There is still a long way to go, Fernandes said, but “the truth is that we already have all the conditions”.
“The planning has been done, alongside regional organisations, with measures ranging from mitigating climate change to water efficiency, mobility, urban rehabilitation and circular economy. Every entity has mobilised around what needs to be done,” he said.
“Besides, we also have a Regional Observatory for Sustainable Tourism which allows us to monitor our performance,” the tourism chief said, adding that the Algarve also has access to new funds via Portugal’s Recovery and Resiliency Plan (PRR) and ‘Reativar o Turismo | Construir o Futuro’.
“Thus, there are no excuses not to embrace the challenge.”
Petition for return of 365 Algarve
João Fernandes also announced that a petition calling for the return of the “365 Algarve” cultural programme is due to be launched.
The programme was created in 2016 in a bid to boost the region’s cultural offer between the months of October and May, and show holidaymakers that the Algarve is a year-round destination packed with events. Throughout its four editions, “365 Algarve” is believed to have organised nearly 1,900 events which attracted over 450,000 people.
“We had a programme that clearly proved itself. We will defend it with the voice of the whole Algarve. As soon as possible, we will be launching a petition expressing our desire to continue organising events during the low season and anyone can get involved in support of this initiative. We will plan events that bolster culture and our identity,” said Fernandes.
“This is a challenge I am sure everyone will want to embrace. We have to seize this opportunity to tell the right people (government) that the Algarve is united and wants a new ‘365’,” the tourism chief added.
Tourism jobs for Ukrainian refugees
The Algarve Tourism Board (RTA) plans to offer jobs to Ukrainian refugees in a bid to ease their integration and also solve one of the biggest challenges affecting the regional tourism sector – a serious shortage of human resources.
“We were one of the first entities to work towards this goal,” said João Fernandes, adding that the RTA is working with the Social Security and the Institute of Employment and Professional Training (IEFP) to detail the available jobs.

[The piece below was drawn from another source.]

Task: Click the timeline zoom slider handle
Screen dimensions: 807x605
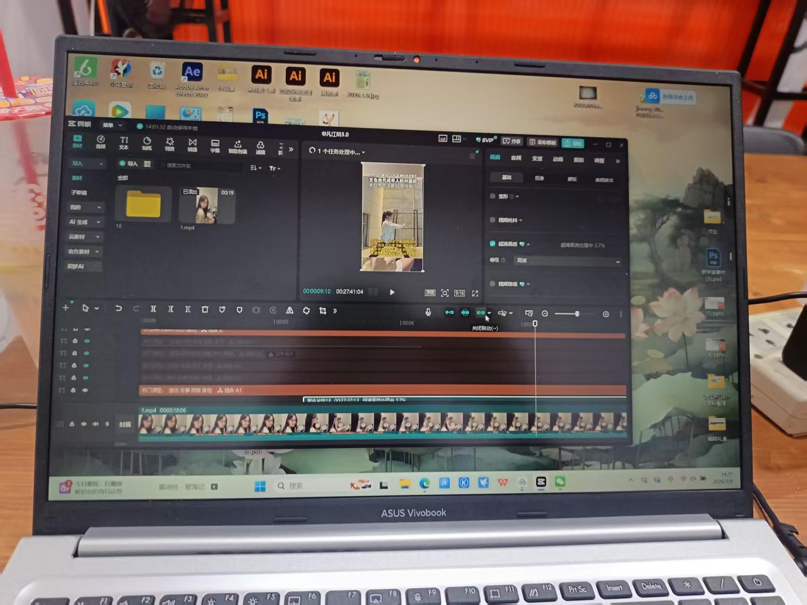Action: point(577,314)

“We need to understand the profile of candidates, but we must remember that these people are fleeing a war and first they need comfort, security and to become legal (to live and work here),” he said.
Another issue is that most refugees are women who have elderly people or children in their care.
“Those with underage children won’t be able to start work until they find peace of mind. These people need housing. These were the issues we tackled first, and we already have concrete proposals,” Fernandes said, adding that Portugal’s second largest community of Ukrainians is in the Algarve, which ensures that they have a “good, established network that will ease their integration”.